Goals:
a - Reproduce the full review of Rykarda Parasol's album For Blood and Wine word for word.
b - Pull out every line of the records that contains the string "notifications", matching case.

The Red Alert
The Red Alert

Rykarda Parasol

For Blood and Wine

(self-released)

Record Review by Marcel Feldmar

 

Dark, moody, lovely.

 

While you can’t help but listen to this and find echoes of PJ Harvey, there is definitely something else going on as well. The depth of the vocals stretch a little more towards Nick Cave, as, I think, do the lyrics. Perhaps combining PJ Harvey and Nick Cave is an easy route, but it’s hard to do it well. Rykarda Parasol do it very well.

 

The second song on the album bursts into life following a short intro, and this is where the album truly begins. “A Drinking Song” is just that, but it’s not your party-rousing drinking here, it’s a gothic gutter stormy weather ready for murder drinking song. When these drinks are done, you’d better lock your doors and beware of the night. Rykarda hits on a touch of Siouxsie Sioux, but pushed into a different direction by the haunted Americana twisting rhythms behind her. Like a gloomy and slightly more straightforward 16 Horsepower.

 

Then a lonely piano slides out underneath the vocals, world weary and haunting, on “Widow in White,” and time seems to slow down, stop, and all you can do is just listen to the song.

Information provided:
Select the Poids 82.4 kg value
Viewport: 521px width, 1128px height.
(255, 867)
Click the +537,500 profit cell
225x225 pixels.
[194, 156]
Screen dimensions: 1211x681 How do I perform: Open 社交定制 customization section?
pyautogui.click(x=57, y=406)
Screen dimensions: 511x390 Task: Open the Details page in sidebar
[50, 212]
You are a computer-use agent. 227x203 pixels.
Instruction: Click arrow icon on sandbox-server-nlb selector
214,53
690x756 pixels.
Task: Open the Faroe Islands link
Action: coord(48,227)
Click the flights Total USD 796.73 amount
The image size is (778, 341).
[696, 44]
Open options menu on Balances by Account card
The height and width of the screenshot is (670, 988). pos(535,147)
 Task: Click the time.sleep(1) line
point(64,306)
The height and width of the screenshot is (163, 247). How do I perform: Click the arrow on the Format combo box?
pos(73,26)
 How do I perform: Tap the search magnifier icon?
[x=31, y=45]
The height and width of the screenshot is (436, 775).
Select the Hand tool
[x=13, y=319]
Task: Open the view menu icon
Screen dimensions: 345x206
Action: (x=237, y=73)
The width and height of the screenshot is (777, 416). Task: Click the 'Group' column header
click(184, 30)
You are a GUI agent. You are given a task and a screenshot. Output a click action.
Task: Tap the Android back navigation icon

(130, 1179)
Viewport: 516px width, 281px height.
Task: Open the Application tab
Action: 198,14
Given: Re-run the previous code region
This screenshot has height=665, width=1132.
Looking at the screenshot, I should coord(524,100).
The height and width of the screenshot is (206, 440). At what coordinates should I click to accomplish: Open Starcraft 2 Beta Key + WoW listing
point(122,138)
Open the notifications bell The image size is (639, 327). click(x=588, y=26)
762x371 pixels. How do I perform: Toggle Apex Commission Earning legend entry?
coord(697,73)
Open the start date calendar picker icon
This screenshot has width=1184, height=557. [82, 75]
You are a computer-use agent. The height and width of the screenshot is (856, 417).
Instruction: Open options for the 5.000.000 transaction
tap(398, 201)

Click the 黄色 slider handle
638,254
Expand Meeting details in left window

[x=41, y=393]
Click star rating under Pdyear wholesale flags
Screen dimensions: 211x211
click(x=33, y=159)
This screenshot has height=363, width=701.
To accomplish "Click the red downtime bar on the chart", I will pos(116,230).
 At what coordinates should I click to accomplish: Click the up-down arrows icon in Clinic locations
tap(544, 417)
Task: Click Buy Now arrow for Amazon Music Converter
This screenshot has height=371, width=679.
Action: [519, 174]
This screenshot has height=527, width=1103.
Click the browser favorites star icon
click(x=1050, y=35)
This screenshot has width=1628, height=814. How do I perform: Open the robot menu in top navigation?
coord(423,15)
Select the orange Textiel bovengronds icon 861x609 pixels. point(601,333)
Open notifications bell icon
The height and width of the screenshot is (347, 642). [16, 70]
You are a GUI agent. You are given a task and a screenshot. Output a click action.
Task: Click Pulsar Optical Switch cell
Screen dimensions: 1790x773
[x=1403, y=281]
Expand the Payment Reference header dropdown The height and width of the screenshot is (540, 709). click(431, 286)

The replies:
a -
The Red Alert
The Red Alert

Rykarda Parasol

For Blood and Wine

(self-released)

Record Review by Marcel Feldmar

 

Dark, moody, lovely.

 

While you can’t help but listen to this and find echoes of PJ Harvey, there is definitely something else going on as well. The depth of the vocals stretch a little more towards Nick Cave, as, I think, do the lyrics. Perhaps combining PJ Harvey and Nick Cave is an easy route, but it’s hard to do it well. Rykarda Parasol do it very well.

 

The second song on the album bursts into life following a short intro, and this is where the album truly begins. “A Drinking Song” is just that, but it’s not your party-rousing drinking here, it’s a gothic gutter stormy weather ready for murder drinking song. When these drinks are done, you’d better lock your doors and beware of the night. Rykarda hits on a touch of Siouxsie Sioux, but pushed into a different direction by the haunted Americana twisting rhythms behind her. Like a gloomy and slightly more straightforward 16 Horsepower.

 

Then a lonely piano slides out underneath the vocals, world weary and haunting, on “Widow in White,” and time seems to slow down, stop, and all you can do is just listen to the song.

b -
Open the notifications bell The image size is (639, 327). click(x=588, y=26)
Open notifications bell icon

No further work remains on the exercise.